• **Task set**
a) In the text on the 1937 Edmonton municipal election, how many ballots were cast?
b) Please copy out the records word for word, starting at their first line and ending at the line that contains "Tap the Touch".

• **Reading text**
__________
= 1937 Edmonton municipal election =

Municipal election in Alberta, Canada

The 1937 municipal election was held November 10, 1937, to elect a mayor and six aldermen to sit on Edmonton City Council and five trustees to sit on the public school board, while four trustees were acclaimed to the separate school board. Voters also decided three plebiscite questions.

There were ten aldermen on city council, but four of the positions were already filled: Hugh MacDonald, James Ogilvie, John McCreath, and Athelstan Bissett (representing the South Side) had been elected to two-year terms in 1936 and were still in office. John Wesley Fry had also been elected to a two-year term in 1936, but he resigned to run for mayor; accordingly, Blair Paterson (SS), who polled sixth in this election, was elected to a one-year term to finish off his term.

There were seven trustees on the public school board, but two of the positions were already filled: Izena Ross and Armour Ford had been elected to two-year terms in 1936 and were still in office. Frederick Casselman had also been elected to a two-year term in 1936, but had resigned; accordingly, George Gleave was elected to a one-year term. On the separate school board there were four vacancies, as A J Crowe (SS), J O Pilon, and J O'Hara were continuing.

==Voter turnout==

There were 24,279 ballots cast out of 51,599 eligible voters, for a voter turnout of 47%.
__________
• **Extracted records**
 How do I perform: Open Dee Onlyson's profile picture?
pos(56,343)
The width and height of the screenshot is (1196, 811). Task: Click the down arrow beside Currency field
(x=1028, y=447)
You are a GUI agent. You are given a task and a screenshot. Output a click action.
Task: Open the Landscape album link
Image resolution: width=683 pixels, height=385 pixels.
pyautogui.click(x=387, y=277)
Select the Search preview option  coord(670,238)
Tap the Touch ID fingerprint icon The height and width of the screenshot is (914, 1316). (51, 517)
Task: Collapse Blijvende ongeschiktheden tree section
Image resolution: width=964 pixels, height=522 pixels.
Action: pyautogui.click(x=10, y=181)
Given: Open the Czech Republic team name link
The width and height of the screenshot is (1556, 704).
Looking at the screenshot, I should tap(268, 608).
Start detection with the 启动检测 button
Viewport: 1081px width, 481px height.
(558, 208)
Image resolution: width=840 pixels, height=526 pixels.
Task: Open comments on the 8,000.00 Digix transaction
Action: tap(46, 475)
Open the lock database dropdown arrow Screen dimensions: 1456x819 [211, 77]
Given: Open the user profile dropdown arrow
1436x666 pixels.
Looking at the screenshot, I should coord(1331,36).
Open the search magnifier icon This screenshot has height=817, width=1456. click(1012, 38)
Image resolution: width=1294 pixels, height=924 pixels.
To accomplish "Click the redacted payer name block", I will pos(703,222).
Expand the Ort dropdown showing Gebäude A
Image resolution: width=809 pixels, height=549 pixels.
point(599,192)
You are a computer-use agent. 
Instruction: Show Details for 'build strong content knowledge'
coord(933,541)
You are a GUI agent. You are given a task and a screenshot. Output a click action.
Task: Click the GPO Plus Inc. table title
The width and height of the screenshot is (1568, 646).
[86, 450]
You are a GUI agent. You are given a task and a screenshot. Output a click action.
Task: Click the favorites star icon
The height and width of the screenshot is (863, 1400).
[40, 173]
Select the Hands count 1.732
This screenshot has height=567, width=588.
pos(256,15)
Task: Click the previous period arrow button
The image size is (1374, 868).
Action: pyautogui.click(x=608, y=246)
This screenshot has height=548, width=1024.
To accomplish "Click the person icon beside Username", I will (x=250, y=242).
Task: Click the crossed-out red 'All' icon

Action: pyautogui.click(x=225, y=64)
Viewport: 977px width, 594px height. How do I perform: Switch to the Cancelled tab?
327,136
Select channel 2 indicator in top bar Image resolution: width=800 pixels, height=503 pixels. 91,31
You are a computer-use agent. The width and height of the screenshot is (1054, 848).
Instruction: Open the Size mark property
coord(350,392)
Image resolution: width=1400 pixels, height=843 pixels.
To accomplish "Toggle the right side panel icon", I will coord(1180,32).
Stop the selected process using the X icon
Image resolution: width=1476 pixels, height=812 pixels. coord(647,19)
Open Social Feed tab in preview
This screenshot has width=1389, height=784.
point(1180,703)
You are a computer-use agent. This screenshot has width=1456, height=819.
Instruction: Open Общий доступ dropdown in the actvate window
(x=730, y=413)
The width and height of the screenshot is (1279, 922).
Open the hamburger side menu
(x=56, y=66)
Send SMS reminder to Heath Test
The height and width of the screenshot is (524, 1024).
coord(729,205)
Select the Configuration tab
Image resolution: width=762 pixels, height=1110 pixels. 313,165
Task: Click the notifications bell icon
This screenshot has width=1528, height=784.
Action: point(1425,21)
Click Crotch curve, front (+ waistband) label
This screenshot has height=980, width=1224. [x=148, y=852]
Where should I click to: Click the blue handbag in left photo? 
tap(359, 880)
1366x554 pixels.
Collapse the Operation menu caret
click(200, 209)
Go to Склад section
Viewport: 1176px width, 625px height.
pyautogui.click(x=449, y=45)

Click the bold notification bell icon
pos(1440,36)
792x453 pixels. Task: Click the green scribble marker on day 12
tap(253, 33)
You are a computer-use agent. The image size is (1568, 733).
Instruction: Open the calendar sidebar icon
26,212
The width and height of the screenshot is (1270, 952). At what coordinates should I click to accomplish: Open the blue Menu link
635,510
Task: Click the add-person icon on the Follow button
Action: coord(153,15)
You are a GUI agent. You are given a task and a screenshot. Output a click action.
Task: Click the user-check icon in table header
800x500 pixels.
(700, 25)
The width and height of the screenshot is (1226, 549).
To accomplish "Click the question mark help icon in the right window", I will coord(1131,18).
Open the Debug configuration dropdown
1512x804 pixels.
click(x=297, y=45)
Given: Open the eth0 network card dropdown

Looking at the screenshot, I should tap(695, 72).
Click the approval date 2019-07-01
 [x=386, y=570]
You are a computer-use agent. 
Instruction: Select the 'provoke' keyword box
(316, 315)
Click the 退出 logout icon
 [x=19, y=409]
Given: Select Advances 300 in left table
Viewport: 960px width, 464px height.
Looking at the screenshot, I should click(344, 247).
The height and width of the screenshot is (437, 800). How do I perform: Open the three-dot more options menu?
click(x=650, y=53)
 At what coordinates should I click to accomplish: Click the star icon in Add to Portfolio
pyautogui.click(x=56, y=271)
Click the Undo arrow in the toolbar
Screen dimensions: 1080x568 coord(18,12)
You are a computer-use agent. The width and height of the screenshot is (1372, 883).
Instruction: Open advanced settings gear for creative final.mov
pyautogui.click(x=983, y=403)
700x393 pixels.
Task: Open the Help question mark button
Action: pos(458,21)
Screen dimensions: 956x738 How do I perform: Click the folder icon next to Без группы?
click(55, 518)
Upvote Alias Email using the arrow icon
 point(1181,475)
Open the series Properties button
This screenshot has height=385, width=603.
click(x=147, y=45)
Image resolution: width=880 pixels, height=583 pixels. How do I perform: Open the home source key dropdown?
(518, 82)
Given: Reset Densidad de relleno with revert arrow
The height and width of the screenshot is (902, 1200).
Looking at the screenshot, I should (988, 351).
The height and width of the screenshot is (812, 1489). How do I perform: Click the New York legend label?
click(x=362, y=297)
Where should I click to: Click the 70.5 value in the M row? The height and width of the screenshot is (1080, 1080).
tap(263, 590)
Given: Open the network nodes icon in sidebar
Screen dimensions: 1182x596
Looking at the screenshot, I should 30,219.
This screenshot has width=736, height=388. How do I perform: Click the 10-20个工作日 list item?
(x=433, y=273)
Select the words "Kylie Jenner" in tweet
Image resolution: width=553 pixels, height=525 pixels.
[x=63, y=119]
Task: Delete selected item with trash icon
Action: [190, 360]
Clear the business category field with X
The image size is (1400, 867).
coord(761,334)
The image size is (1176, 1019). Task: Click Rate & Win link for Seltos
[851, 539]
__________
• **Solutions per task**
a) 24,279 ballots were cast.

b)
 How do I perform: Open Dee Onlyson's profile picture?
pos(56,343)
The width and height of the screenshot is (1196, 811). Task: Click the down arrow beside Currency field
(x=1028, y=447)
You are a GUI agent. You are given a task and a screenshot. Output a click action.
Task: Open the Landscape album link
Image resolution: width=683 pixels, height=385 pixels.
pyautogui.click(x=387, y=277)
Select the Search preview option  coord(670,238)
Tap the Touch ID fingerprint icon The height and width of the screenshot is (914, 1316). (51, 517)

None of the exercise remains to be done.